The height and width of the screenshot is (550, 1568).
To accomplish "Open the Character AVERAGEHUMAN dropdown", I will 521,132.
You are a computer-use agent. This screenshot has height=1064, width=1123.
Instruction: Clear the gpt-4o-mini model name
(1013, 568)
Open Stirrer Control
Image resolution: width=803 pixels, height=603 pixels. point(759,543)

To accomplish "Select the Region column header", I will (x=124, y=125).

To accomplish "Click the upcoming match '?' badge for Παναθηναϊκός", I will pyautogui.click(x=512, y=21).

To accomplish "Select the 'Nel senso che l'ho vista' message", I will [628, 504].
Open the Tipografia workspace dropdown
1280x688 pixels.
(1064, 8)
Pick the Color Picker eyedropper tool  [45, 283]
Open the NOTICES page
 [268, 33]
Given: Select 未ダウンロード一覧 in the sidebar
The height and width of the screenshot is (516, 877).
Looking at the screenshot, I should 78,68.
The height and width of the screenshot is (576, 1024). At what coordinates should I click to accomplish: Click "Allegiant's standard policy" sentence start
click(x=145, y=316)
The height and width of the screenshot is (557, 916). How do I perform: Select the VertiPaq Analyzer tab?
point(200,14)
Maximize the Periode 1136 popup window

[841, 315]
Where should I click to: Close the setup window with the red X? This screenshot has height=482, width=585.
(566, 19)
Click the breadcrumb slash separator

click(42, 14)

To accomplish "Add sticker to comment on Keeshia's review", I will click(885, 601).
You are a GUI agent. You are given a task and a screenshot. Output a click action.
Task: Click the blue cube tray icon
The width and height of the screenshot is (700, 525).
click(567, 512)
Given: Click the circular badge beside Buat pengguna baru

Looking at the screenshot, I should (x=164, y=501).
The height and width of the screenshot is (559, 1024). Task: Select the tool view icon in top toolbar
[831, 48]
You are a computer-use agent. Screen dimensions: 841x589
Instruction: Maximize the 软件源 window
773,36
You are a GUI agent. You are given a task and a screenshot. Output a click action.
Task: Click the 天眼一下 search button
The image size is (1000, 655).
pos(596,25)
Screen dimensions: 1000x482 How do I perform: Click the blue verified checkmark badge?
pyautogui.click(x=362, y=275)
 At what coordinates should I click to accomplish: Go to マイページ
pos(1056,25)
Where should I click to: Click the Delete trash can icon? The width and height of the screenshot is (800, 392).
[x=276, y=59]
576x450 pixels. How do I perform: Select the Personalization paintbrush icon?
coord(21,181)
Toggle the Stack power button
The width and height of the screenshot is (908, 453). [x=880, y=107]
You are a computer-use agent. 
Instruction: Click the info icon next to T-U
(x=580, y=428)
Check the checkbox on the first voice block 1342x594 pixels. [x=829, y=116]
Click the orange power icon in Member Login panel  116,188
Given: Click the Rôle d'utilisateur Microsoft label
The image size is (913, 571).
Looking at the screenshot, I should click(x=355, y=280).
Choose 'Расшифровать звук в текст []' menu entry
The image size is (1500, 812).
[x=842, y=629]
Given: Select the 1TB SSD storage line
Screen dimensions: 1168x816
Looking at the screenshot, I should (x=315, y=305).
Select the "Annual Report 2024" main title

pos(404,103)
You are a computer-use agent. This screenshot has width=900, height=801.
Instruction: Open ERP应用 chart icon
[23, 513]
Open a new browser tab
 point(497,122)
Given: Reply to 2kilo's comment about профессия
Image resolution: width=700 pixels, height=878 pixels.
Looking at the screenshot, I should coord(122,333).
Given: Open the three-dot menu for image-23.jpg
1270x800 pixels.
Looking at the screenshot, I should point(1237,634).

= = = = =

Work to be completed:
Copy the listing above. Match every line exactly.

Task response:
The height and width of the screenshot is (550, 1568).
To accomplish "Open the Character AVERAGEHUMAN dropdown", I will 521,132.
You are a computer-use agent. This screenshot has height=1064, width=1123.
Instruction: Clear the gpt-4o-mini model name
(1013, 568)
Open Stirrer Control
Image resolution: width=803 pixels, height=603 pixels. point(759,543)

To accomplish "Select the Region column header", I will (x=124, y=125).

To accomplish "Click the upcoming match '?' badge for Παναθηναϊκός", I will pyautogui.click(x=512, y=21).

To accomplish "Select the 'Nel senso che l'ho vista' message", I will [628, 504].
Open the Tipografia workspace dropdown
1280x688 pixels.
(1064, 8)
Pick the Color Picker eyedropper tool  [45, 283]
Open the NOTICES page
 [268, 33]
Given: Select 未ダウンロード一覧 in the sidebar
The height and width of the screenshot is (516, 877).
Looking at the screenshot, I should 78,68.
The height and width of the screenshot is (576, 1024). At what coordinates should I click to accomplish: Click "Allegiant's standard policy" sentence start
click(x=145, y=316)
The height and width of the screenshot is (557, 916). How do I perform: Select the VertiPaq Analyzer tab?
point(200,14)
Maximize the Periode 1136 popup window

[841, 315]
Where should I click to: Close the setup window with the red X? This screenshot has height=482, width=585.
(566, 19)
Click the breadcrumb slash separator

click(42, 14)

To accomplish "Add sticker to comment on Keeshia's review", I will click(885, 601).
You are a GUI agent. You are given a task and a screenshot. Output a click action.
Task: Click the blue cube tray icon
The width and height of the screenshot is (700, 525).
click(567, 512)
Given: Click the circular badge beside Buat pengguna baru

Looking at the screenshot, I should (x=164, y=501).
The height and width of the screenshot is (559, 1024). Task: Select the tool view icon in top toolbar
[831, 48]
You are a computer-use agent. Screen dimensions: 841x589
Instruction: Maximize the 软件源 window
773,36
You are a GUI agent. You are given a task and a screenshot. Output a click action.
Task: Click the 天眼一下 search button
The image size is (1000, 655).
pos(596,25)
Screen dimensions: 1000x482 How do I perform: Click the blue verified checkmark badge?
pyautogui.click(x=362, y=275)
 At what coordinates should I click to accomplish: Go to マイページ
pos(1056,25)
Where should I click to: Click the Delete trash can icon? The width and height of the screenshot is (800, 392).
[x=276, y=59]
576x450 pixels. How do I perform: Select the Personalization paintbrush icon?
coord(21,181)
Toggle the Stack power button
The width and height of the screenshot is (908, 453). [x=880, y=107]
You are a computer-use agent. 
Instruction: Click the info icon next to T-U
(x=580, y=428)
Check the checkbox on the first voice block 1342x594 pixels. [x=829, y=116]
Click the orange power icon in Member Login panel  116,188
Given: Click the Rôle d'utilisateur Microsoft label
The image size is (913, 571).
Looking at the screenshot, I should click(x=355, y=280).
Choose 'Расшифровать звук в текст []' menu entry
The image size is (1500, 812).
[x=842, y=629]
Given: Select the 1TB SSD storage line
Screen dimensions: 1168x816
Looking at the screenshot, I should (x=315, y=305).
Select the "Annual Report 2024" main title

pos(404,103)
You are a computer-use agent. This screenshot has width=900, height=801.
Instruction: Open ERP应用 chart icon
[23, 513]
Open a new browser tab
 point(497,122)
Given: Reply to 2kilo's comment about профессия
Image resolution: width=700 pixels, height=878 pixels.
Looking at the screenshot, I should coord(122,333).
Given: Open the three-dot menu for image-23.jpg
1270x800 pixels.
Looking at the screenshot, I should point(1237,634).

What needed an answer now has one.